Helpful for guidance for home cleaning of devices here and here

The sleep lab is reopen for testing. Covid-19 testing is not required for diagnostic sleep studies. A negative Covid-19 test is required prior to split-night and CPAP titration studies. The sleep lab reviews all sleep study orders and triages need for split-night (based on BMI and risk for severe OSA) and PAP titration studies. For patients requiring split-night and PAP titrations, the sleep lab personnel reaches out to patients, organizes and orders pre-procedural Covid-19 testing, and reviews covid-19 test results. Patients need to be tested 24 hours prior to sleep study.

COMMUNICATION

Communication is crucial to the successful delivery of safe and effective clinical services.

Information management plans should be established for effective and consistent dissemination of information to relevant stakeholders. These should include daily situation reports and regular updates on unit, organizational, regional and state responses.

A variety of information dissemination methods should be considered to account for physical distancing needed for infection control purposes. These may involve video and teleconferencing, and electronic communication platforms.

Effective lines of communication must be established to ensure that stakeholders are apprised of evolving clinical scenarios and changes in clinical practice guidelines and processes. ICU load and capacity must be measured in real-time and communicated to relevant in-hospital administrative and jurisdictional authorities. It is vital to track both patient outcomes and staff well-being. Specific stakeholders and considerations may include:

  • Organizational chains of command
  • State and national health authorities
  • Inter-departmental communications
  • Staff

Appendix

Pharmacotherapy protocol

Approach to QTc prolonging medications

Analgesia, Sedative, and Neuromuscular Blockade Algorithms

ECMO Referral Guidelines for Boston-Based Hospitals

Procedure for test of responsiveness to inhaled vasodilator therapy

PaO2 Trial is conducted as follows:
1. Pre-trial ABG drawn for baseline PaO2
2. Patient placed on 30 PPM NO via nasal cannula or ventilator
3. After 1 hour on inhaled NO, a post-trial ABG is drawn and the resulting PaO2 is compared to the pre-trial PaO2.
4. A significant response is defined as an increase in PaO2 of > 20%
5. If the patient is non-responsive to iNO, they will not receive any further pulmonary vasodilators, to include inhaled epoprostenol.
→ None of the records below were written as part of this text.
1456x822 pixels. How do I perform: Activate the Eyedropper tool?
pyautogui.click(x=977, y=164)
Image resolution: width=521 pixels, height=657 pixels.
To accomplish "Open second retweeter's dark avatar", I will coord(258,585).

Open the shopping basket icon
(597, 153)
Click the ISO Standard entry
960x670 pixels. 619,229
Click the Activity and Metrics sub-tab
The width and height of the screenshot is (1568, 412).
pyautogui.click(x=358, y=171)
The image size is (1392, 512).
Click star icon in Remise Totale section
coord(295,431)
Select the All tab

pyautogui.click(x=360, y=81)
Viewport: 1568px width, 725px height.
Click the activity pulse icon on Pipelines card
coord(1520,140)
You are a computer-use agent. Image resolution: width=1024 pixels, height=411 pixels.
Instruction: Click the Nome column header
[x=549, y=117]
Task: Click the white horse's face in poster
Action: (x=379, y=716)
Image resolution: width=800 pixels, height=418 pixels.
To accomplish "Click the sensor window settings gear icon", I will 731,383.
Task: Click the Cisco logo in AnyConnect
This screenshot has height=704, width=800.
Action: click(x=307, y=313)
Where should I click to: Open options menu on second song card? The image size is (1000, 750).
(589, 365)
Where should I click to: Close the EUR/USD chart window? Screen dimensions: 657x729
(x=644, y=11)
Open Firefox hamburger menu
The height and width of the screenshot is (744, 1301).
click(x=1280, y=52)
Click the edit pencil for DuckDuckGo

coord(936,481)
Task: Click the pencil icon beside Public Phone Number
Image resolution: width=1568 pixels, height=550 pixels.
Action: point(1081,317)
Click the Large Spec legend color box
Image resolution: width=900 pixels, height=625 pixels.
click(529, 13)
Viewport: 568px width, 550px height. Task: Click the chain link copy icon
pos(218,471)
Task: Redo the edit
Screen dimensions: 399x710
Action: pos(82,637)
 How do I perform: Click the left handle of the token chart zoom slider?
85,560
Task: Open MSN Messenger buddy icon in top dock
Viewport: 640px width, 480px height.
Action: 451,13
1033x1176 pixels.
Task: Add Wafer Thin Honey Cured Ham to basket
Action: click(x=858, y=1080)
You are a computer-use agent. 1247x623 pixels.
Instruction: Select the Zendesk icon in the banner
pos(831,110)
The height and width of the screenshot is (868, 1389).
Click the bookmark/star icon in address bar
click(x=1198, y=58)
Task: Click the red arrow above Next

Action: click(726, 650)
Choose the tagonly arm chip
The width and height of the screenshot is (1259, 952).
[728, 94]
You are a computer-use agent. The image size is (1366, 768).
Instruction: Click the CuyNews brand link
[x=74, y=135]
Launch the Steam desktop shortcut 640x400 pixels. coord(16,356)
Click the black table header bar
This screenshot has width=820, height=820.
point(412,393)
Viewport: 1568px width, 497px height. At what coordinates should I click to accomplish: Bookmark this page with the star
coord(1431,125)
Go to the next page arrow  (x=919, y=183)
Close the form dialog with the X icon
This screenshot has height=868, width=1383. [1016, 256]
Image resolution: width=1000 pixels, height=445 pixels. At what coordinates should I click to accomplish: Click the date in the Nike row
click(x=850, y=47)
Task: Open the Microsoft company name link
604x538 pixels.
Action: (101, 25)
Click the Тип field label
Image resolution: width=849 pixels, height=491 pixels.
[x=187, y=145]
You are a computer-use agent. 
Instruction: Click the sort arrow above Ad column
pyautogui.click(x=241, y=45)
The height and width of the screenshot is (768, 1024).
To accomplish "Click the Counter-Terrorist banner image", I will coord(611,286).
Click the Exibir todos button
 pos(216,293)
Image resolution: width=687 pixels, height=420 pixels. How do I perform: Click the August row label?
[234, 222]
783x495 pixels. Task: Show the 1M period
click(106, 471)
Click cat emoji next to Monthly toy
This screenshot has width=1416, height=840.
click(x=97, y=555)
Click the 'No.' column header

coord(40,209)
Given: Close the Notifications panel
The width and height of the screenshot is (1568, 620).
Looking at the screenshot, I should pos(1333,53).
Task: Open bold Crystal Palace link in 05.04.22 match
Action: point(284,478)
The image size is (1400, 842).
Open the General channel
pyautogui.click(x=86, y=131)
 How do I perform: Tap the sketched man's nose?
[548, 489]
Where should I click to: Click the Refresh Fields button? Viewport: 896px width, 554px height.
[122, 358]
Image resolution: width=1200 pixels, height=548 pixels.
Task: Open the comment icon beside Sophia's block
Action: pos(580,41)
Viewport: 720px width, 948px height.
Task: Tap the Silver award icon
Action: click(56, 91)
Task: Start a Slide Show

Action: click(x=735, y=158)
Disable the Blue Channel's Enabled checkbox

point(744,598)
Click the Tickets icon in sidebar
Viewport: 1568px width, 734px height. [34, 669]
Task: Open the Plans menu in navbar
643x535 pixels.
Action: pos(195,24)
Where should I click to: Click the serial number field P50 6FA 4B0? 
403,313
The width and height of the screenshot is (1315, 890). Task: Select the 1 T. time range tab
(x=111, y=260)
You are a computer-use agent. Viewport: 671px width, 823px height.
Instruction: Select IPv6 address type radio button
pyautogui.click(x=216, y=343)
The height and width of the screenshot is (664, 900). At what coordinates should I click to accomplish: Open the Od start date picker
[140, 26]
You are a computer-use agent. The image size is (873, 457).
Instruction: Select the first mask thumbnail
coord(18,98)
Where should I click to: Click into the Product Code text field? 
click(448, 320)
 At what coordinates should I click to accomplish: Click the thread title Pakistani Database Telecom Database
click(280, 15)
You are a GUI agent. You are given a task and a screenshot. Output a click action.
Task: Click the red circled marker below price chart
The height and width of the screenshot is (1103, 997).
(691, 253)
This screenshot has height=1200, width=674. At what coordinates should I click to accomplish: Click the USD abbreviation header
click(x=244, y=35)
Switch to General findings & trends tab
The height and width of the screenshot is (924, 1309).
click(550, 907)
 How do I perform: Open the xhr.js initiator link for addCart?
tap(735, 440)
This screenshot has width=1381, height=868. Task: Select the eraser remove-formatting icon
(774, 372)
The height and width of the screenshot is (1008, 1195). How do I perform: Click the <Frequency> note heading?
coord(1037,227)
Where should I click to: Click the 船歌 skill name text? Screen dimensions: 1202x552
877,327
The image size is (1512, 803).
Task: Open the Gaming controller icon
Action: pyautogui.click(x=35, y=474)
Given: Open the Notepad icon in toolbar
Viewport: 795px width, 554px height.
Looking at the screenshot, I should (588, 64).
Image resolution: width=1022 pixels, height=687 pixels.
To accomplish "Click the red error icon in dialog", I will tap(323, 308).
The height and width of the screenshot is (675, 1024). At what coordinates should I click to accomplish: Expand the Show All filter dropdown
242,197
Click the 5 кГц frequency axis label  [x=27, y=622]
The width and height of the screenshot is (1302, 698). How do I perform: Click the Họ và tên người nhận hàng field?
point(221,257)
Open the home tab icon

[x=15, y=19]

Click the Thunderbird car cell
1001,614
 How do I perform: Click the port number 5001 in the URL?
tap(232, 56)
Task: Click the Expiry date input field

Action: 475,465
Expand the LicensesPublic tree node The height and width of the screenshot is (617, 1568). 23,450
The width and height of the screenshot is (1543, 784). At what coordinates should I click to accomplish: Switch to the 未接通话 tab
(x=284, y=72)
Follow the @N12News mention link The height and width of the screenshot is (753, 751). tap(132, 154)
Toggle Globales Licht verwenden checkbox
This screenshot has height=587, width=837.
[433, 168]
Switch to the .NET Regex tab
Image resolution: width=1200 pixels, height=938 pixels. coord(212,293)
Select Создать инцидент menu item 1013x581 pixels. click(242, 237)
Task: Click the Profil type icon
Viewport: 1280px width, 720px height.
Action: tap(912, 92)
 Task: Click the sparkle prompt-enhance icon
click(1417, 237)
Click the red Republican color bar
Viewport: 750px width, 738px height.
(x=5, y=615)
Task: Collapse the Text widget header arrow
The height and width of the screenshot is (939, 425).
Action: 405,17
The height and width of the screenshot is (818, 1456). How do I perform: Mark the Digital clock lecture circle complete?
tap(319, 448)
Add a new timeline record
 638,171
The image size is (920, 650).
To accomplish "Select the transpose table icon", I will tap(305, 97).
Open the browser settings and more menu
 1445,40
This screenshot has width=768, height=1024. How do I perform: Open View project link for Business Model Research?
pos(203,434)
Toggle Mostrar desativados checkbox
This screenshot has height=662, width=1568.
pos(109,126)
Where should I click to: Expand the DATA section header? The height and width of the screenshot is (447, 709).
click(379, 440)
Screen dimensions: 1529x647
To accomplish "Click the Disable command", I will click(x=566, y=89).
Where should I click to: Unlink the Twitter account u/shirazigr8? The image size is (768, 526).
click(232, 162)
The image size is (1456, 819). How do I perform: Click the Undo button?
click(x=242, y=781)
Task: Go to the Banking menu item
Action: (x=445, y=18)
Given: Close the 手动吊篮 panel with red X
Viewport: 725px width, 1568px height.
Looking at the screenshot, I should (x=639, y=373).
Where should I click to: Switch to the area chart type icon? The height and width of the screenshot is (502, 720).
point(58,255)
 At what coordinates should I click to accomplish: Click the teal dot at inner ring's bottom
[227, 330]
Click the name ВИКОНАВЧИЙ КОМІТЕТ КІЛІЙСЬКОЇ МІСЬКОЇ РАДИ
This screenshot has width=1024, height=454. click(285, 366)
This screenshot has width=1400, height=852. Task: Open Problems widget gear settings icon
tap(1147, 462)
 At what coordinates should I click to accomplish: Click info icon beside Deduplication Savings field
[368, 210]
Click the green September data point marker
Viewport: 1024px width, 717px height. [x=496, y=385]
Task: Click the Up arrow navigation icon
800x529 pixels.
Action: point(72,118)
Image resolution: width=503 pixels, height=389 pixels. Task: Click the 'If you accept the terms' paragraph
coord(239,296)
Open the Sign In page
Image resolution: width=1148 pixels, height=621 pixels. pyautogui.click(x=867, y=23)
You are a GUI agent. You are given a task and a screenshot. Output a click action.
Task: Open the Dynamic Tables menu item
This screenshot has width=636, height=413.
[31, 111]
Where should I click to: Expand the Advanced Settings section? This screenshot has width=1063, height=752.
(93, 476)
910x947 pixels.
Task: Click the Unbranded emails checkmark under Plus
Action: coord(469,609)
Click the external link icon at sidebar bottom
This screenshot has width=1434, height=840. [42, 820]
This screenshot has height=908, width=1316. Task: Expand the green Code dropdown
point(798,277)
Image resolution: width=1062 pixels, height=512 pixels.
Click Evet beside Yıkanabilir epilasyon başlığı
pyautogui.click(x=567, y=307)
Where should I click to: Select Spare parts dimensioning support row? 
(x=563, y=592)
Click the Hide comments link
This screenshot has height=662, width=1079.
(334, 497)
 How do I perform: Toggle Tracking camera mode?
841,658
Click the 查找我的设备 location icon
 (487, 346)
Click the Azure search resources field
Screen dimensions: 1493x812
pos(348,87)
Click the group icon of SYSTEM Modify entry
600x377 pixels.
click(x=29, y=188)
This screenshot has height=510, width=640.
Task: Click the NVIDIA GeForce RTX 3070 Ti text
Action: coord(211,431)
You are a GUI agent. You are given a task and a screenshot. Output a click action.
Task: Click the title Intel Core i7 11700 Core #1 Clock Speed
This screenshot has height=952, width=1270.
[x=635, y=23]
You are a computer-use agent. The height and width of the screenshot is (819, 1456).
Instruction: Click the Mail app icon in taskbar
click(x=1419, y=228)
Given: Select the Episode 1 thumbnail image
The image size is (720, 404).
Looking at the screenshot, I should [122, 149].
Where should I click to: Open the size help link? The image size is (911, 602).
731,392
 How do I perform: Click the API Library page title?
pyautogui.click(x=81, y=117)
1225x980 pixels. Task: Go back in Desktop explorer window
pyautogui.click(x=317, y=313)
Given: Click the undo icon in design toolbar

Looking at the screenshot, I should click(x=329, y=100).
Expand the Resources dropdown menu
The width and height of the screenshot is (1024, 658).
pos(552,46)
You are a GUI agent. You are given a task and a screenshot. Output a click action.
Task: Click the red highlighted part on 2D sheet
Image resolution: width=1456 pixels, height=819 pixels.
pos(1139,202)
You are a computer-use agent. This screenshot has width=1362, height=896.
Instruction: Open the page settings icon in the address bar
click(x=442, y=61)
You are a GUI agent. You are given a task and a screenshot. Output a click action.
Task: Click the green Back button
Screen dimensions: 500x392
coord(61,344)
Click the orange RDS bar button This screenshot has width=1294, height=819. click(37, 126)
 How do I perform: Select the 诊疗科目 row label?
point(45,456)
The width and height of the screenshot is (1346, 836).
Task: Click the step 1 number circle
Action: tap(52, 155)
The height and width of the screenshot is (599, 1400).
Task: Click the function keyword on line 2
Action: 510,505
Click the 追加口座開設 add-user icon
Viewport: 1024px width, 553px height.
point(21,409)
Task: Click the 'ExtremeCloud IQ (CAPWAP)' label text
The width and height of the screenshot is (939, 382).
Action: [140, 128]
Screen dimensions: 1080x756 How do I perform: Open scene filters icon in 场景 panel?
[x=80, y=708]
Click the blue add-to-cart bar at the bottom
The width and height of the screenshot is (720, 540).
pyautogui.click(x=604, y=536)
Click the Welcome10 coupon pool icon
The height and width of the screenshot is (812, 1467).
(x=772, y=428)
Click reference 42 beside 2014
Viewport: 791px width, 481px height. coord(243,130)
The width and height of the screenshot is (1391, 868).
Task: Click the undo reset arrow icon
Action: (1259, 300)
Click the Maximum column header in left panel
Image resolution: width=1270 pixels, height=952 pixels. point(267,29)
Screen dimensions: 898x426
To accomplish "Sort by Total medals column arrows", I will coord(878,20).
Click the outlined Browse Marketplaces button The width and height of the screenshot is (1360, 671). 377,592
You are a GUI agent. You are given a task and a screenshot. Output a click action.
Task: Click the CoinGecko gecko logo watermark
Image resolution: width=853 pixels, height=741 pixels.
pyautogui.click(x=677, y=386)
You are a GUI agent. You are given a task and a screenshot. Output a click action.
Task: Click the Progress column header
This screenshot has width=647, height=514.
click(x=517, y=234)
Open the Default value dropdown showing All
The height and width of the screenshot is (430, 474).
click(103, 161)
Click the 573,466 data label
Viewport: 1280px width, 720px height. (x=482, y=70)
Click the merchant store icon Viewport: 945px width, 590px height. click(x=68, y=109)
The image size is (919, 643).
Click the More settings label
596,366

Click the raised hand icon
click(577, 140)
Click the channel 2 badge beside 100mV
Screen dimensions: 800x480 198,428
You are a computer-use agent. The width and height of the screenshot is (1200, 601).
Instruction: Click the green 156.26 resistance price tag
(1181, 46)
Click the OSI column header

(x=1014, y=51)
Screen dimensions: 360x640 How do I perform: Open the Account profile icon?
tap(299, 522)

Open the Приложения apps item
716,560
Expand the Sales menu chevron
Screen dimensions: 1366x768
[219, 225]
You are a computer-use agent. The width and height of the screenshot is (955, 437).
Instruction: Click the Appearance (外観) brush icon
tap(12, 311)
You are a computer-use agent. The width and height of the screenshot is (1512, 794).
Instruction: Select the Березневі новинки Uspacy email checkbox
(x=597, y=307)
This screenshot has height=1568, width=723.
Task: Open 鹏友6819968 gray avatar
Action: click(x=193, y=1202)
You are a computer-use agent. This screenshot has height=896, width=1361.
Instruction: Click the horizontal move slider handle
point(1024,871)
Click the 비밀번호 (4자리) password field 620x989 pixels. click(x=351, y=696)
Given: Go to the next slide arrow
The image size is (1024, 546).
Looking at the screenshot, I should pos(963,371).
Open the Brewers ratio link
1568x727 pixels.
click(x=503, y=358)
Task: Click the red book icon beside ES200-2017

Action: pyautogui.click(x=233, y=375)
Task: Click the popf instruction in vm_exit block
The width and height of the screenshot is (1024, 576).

SaO2 Trial is conducted as follows
1. Titrate Pt’s FiO2 to obtain a SaO2 of 88-92%
2. Patient placed on 30 PPM NO via nasal cannula or ventilator
3. After 1 hour on inhaled NO, a post-trial FiO2 titration is performed
4. A significant response is defined as a SaO2 of 88-92% with at least a 10% absolute reduction in FiO2 (i.e. from 60% to 50%)
5. If the patient is non-responsive to iNO, they will not receive any further pulmonary vasodilators, to include inhaled epoprostenol.